(Data extracted from a collection)
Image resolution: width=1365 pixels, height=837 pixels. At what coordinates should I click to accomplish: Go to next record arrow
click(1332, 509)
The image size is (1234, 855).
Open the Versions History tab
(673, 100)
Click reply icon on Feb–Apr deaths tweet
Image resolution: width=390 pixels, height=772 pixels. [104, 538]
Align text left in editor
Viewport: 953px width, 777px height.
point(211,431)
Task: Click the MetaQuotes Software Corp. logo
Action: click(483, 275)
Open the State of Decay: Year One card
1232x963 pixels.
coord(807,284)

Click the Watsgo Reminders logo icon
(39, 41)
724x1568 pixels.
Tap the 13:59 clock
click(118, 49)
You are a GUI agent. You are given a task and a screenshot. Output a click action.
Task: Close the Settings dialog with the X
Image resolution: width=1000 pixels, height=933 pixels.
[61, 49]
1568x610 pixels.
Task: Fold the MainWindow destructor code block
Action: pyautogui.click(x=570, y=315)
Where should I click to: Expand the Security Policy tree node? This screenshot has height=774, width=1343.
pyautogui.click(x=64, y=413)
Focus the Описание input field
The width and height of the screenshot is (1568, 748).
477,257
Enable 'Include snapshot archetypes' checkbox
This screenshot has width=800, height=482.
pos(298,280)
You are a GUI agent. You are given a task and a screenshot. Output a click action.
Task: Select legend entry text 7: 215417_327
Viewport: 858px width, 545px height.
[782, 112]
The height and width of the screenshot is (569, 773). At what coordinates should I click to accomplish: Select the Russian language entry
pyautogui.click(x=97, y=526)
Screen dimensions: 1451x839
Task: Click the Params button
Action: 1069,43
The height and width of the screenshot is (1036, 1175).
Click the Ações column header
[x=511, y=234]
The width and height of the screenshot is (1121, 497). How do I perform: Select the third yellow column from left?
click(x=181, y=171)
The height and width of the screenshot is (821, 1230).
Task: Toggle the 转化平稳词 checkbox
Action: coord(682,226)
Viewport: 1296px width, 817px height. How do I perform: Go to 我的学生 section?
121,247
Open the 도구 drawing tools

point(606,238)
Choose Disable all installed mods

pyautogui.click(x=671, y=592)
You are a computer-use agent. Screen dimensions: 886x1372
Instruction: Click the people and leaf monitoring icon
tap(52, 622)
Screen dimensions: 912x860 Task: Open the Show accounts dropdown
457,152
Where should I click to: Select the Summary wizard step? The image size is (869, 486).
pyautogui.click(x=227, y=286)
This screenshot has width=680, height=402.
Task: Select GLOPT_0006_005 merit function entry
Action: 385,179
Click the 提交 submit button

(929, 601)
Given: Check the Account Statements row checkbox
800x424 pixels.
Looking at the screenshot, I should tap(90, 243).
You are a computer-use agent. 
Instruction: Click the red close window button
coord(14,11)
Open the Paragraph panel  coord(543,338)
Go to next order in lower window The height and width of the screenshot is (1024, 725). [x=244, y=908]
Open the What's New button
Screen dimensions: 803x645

* TASK ITEM *
Write the records above out again precisely.

* SOLUTION FOR THIS TASK *
Image resolution: width=1365 pixels, height=837 pixels. At what coordinates should I click to accomplish: Go to next record arrow
click(1332, 509)
The image size is (1234, 855).
Open the Versions History tab
(673, 100)
Click reply icon on Feb–Apr deaths tweet
Image resolution: width=390 pixels, height=772 pixels. [104, 538]
Align text left in editor
Viewport: 953px width, 777px height.
point(211,431)
Task: Click the MetaQuotes Software Corp. logo
Action: click(483, 275)
Open the State of Decay: Year One card
1232x963 pixels.
coord(807,284)

Click the Watsgo Reminders logo icon
(39, 41)
724x1568 pixels.
Tap the 13:59 clock
click(118, 49)
You are a GUI agent. You are given a task and a screenshot. Output a click action.
Task: Close the Settings dialog with the X
Image resolution: width=1000 pixels, height=933 pixels.
[61, 49]
1568x610 pixels.
Task: Fold the MainWindow destructor code block
Action: pyautogui.click(x=570, y=315)
Where should I click to: Expand the Security Policy tree node? This screenshot has height=774, width=1343.
pyautogui.click(x=64, y=413)
Focus the Описание input field
The width and height of the screenshot is (1568, 748).
477,257
Enable 'Include snapshot archetypes' checkbox
This screenshot has width=800, height=482.
pos(298,280)
You are a GUI agent. You are given a task and a screenshot. Output a click action.
Task: Select legend entry text 7: 215417_327
Viewport: 858px width, 545px height.
[782, 112]
The height and width of the screenshot is (569, 773). At what coordinates should I click to accomplish: Select the Russian language entry
pyautogui.click(x=97, y=526)
Screen dimensions: 1451x839
Task: Click the Params button
Action: 1069,43
The height and width of the screenshot is (1036, 1175).
Click the Ações column header
[x=511, y=234]
The width and height of the screenshot is (1121, 497). How do I perform: Select the third yellow column from left?
click(x=181, y=171)
The height and width of the screenshot is (821, 1230).
Task: Toggle the 转化平稳词 checkbox
Action: coord(682,226)
Viewport: 1296px width, 817px height. How do I perform: Go to 我的学生 section?
121,247
Open the 도구 drawing tools

point(606,238)
Choose Disable all installed mods

pyautogui.click(x=671, y=592)
You are a computer-use agent. Screen dimensions: 886x1372
Instruction: Click the people and leaf monitoring icon
tap(52, 622)
Screen dimensions: 912x860 Task: Open the Show accounts dropdown
457,152
Where should I click to: Select the Summary wizard step? The image size is (869, 486).
pyautogui.click(x=227, y=286)
This screenshot has width=680, height=402.
Task: Select GLOPT_0006_005 merit function entry
Action: 385,179
Click the 提交 submit button

(929, 601)
Given: Check the Account Statements row checkbox
800x424 pixels.
Looking at the screenshot, I should tap(90, 243).
You are a computer-use agent. 
Instruction: Click the red close window button
coord(14,11)
Open the Paragraph panel  coord(543,338)
Go to next order in lower window The height and width of the screenshot is (1024, 725). [x=244, y=908]
Open the What's New button
Screen dimensions: 803x645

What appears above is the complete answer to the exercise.